A block of data:
_____
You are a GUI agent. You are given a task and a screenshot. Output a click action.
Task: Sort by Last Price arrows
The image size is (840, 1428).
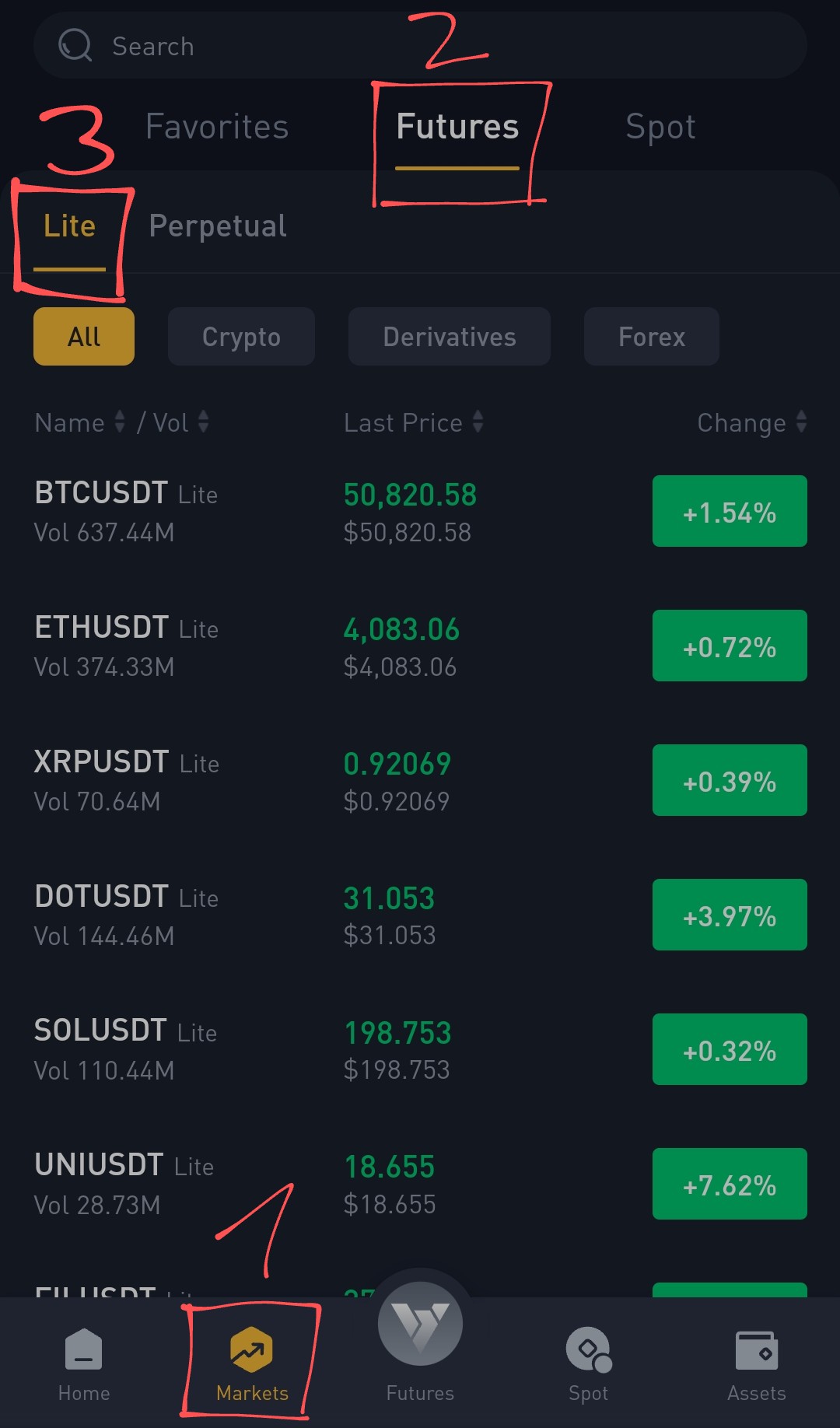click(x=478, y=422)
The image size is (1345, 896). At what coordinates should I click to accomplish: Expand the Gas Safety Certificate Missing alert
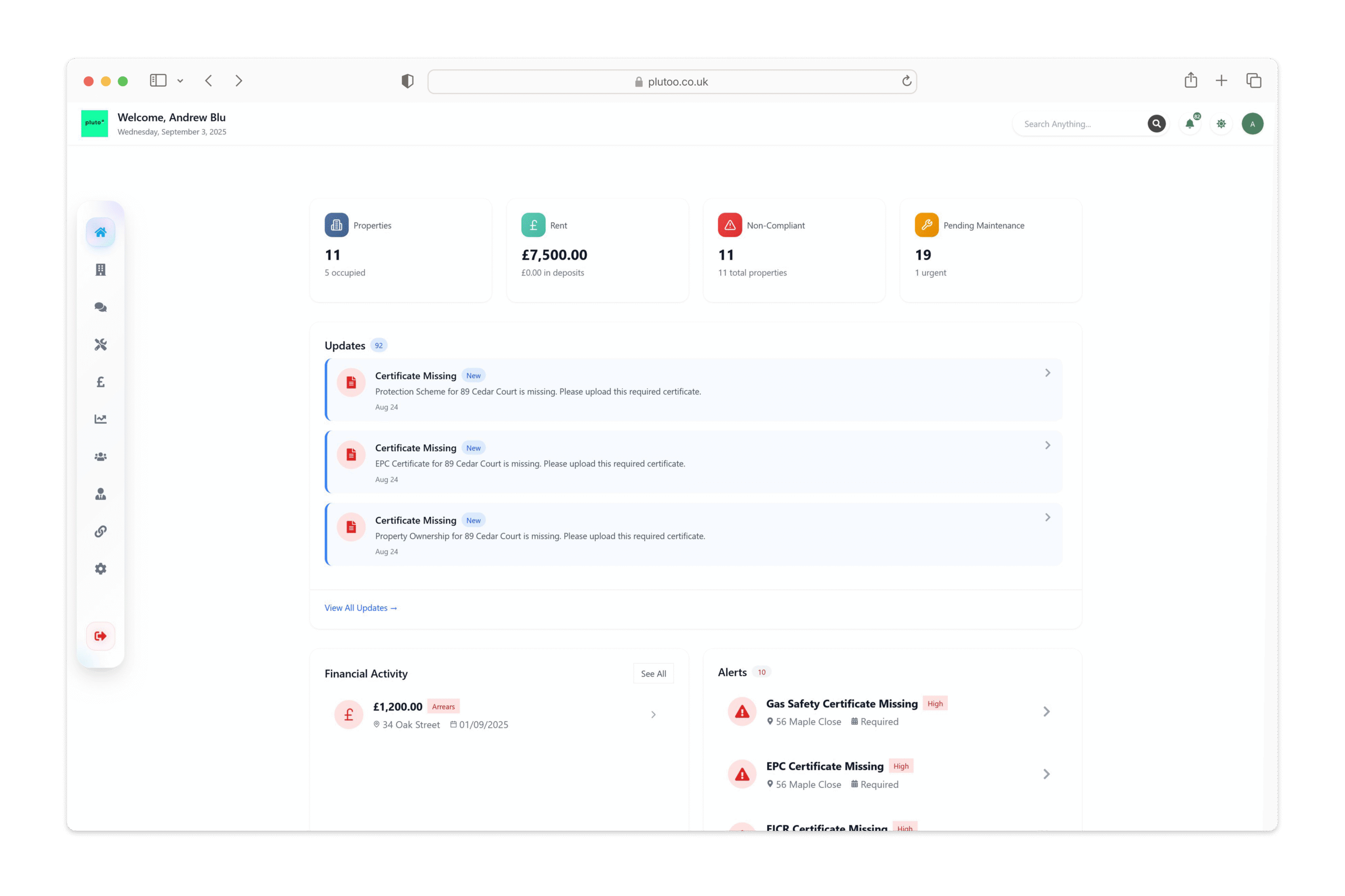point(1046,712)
_____
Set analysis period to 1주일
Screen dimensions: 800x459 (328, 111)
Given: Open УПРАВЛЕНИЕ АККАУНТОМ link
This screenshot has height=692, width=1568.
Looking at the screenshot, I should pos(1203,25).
_____
## Work to do:
Echo the stretch of data from the line containing "You are a GUI" through the line containing "point(1046,712)", both included, with the pictures left out.

## Reply to the task:
You are a GUI agent. You are given a task and a screenshot. Output a click action.
Task: Sort by Last Price arrows
The image size is (840, 1428).
click(x=478, y=422)
The image size is (1345, 896). At what coordinates should I click to accomplish: Expand the Gas Safety Certificate Missing alert
point(1046,712)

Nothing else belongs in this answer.